俺は彼女をこれ以上泣かすまいと、少し茶化しながら言った。

「あなた、ほんとにいい人なのね。……惚れそうよ。」

今度はミンスが茶化し返してきた。

「な、何を言ってるんだ。」
「あら、冗談に聞こえたかしら?」
「なっ、え?」

頬を赤らめて心なしか情熱的な視線を向けてくるミンスに俺は焦ってしまい、言葉につまってしまった。

「アハハハ」

そんな俺を見て、どこか満足そうに彼女は笑った。しかし、すぐに俺は状況を思い出し、慌てて彼女の口を手で塞いだ。手でね。手だよ!

「きゃっ!?むぐっ!!」
「ダメだミンス。遺跡の中は音が響く。大きな声は出さない方がいい。」
俺は彼女に耳打ちした。彼女はビクンと肩を弾ませたあと、小さく何度も頷いた。
それを見て、俺はそっと手を離した。

「ぷはぁ……襲われるかと思ったわ。」
「は?!いや、そんなつもりは……うお!?」
悪戯っぽい笑みを浮かべるミンスから離れようとして壁に手をつくと、その壁の古びた土煉瓦がゴトっと奥へ引っ込み、俺は前のめりに倒れてしまった。ミンスごと。

「きゃぁ!(おんぷ)」
「むぐっ!?!」

前のめりに倒れた俺は、顔の両側から温かくて柔らかな二つの膨らみに包まれた。

「ちょ、ちょっと!?ひゃん!!息がくすぐった……」
「ぷはっ!?すまん!わざとじゃな……い……?」

慌てて上体を起こして弁明を図るが、彼女は黙って目をそらしていた。

「……いや、えっと、怒ってらっしゃる……?」

問いかけてみても彼女は答えず、斜め上に顔を向けていた。
俺もつられて同じ方を向くと、美しい光景が広がっていた。

「な、なんだ!?ここ……」
「私も知らないわ。初めて見る部屋よ。」

俺たちは目も合わせずに話していた。

さっき俺が手をついた壁は、狭い通路の壁に機能的に収納され、その壁があった場所の少し先には、緩やかに下る階段があった。
その階段の先には豪華な客船がまるごと収まりそうな巨大な部屋があり、円形に近いその部屋の中心には、これまた円形の枯れた噴水のようなものがあった。
手の届く範囲の壁は普通の石造りの壁なのだが、半球のように削られたドーム状の天井や壁には、快晴の空を思わせるような美しい青色の塗料が塗られ、どこから来ているのかわからない魔力で、呼吸をするようにゆっくり点滅していた。
そんな青色のなかに、人や魔物娘と思われる壁画が描かれていた。壁画の中の人々は、天井の中心に描かれた白い杯を崇めるようなポーズをとっている。
その杯を取り囲むように、見たことあるような、無いような、そんな異形の魔物娘たちが華々しく踊っている。

「……ここだわ。」
「なに?」

壁画に見とれていると、いつの間にか噴水(?)の前に立っていたミンスが呟いた。

「遠い昔、魔物と人が共に暮らした場所。その中心……ここのことだったのよ。」

枯れた噴水の一番下の段を覗き込みながら、確信したようにそう言う彼女の表情は、先程までとは打って変わって明るいものになっていた。

「そんな伝承、聞いたこと無いぞ?」
「私のおばあちゃんから聞いたの。この部屋こそ、その伝承が本当だったっていう証明なのよ……すごく、綺麗……」
「なぁ、そこに描かれてる杯って、もしかして……」

壁画を眺めるミンスに疑問をぶつけてみる。俺の指差した画を見て、彼女は眉をひそめた。

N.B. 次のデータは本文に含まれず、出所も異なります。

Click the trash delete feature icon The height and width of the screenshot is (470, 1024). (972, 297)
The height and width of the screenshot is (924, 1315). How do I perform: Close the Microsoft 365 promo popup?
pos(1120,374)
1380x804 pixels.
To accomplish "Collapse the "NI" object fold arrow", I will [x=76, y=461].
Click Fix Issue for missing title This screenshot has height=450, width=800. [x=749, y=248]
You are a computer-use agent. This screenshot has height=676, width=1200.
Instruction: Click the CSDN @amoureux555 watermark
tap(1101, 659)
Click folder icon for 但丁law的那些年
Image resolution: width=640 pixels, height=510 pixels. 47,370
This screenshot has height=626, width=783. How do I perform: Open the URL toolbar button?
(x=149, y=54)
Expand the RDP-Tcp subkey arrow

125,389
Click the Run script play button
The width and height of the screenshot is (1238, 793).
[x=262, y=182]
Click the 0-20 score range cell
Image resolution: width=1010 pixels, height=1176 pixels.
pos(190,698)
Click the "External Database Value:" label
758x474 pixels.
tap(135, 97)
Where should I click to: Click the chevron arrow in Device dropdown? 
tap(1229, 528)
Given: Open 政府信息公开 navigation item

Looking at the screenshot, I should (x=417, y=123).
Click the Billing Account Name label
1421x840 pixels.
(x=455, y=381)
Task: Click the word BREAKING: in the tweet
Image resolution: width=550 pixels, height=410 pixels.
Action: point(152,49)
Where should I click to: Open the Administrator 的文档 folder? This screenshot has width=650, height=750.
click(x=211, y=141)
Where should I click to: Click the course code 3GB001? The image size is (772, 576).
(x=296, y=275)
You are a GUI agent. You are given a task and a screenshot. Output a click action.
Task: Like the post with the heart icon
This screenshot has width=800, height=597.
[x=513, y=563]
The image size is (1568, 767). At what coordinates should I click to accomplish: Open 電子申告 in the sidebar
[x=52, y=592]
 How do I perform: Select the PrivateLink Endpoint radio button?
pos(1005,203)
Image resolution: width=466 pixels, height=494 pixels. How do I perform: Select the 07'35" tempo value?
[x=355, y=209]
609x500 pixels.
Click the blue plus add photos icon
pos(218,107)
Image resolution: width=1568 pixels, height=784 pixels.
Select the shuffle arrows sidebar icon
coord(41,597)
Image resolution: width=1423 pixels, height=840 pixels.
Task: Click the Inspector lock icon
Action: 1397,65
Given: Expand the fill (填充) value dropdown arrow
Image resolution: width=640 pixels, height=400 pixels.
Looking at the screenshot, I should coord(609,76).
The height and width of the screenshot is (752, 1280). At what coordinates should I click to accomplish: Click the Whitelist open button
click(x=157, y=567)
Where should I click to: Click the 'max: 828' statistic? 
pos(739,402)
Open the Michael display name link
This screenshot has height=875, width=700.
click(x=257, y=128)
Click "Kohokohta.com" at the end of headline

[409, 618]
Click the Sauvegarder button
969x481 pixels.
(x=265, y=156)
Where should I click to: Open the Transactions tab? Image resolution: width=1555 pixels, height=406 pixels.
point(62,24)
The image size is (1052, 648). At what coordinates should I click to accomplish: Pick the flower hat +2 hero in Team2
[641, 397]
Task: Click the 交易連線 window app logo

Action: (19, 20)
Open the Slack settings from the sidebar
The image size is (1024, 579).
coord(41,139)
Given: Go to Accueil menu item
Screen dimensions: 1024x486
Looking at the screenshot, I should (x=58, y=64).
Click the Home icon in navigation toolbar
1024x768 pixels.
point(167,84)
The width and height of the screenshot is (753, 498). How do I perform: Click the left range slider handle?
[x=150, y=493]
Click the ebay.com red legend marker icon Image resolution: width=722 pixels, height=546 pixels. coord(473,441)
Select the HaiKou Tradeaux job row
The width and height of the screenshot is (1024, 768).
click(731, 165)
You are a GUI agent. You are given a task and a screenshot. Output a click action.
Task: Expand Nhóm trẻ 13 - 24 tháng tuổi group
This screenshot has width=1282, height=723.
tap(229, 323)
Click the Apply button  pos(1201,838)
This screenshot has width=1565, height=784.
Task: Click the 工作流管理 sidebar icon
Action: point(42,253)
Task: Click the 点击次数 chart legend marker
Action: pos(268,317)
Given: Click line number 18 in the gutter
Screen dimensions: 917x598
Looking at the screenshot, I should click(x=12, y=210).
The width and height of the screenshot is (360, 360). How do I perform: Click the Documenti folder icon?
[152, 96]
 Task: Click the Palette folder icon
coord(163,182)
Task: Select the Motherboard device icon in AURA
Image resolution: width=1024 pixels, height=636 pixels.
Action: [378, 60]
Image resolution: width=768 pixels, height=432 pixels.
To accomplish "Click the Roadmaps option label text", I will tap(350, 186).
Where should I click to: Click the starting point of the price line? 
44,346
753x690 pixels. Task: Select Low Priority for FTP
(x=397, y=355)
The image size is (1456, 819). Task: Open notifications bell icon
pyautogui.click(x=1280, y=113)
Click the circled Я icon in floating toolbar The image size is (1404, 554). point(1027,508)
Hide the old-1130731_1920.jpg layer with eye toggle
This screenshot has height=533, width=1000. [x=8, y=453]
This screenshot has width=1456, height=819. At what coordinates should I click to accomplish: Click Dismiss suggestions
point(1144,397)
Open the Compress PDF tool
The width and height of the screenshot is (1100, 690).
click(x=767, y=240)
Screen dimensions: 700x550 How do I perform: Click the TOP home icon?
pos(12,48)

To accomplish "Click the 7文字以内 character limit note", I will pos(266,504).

「…わからないわ。そんなにまじまじと見てないもの。でも、確かに似ている気はするわね。」
「……!?おい、それ!」

顎に人差し指を添えて答えるミンスの左腕に違和感を感じて、よく見てみると、嵌め込まれた紫の宝石が光を放っていた。その光は、空色の天井と同じく呼吸するようにゆっくりと点滅している。

「何これ……」

不安そうに腕輪を見たミンスは不意にこっちを向いた。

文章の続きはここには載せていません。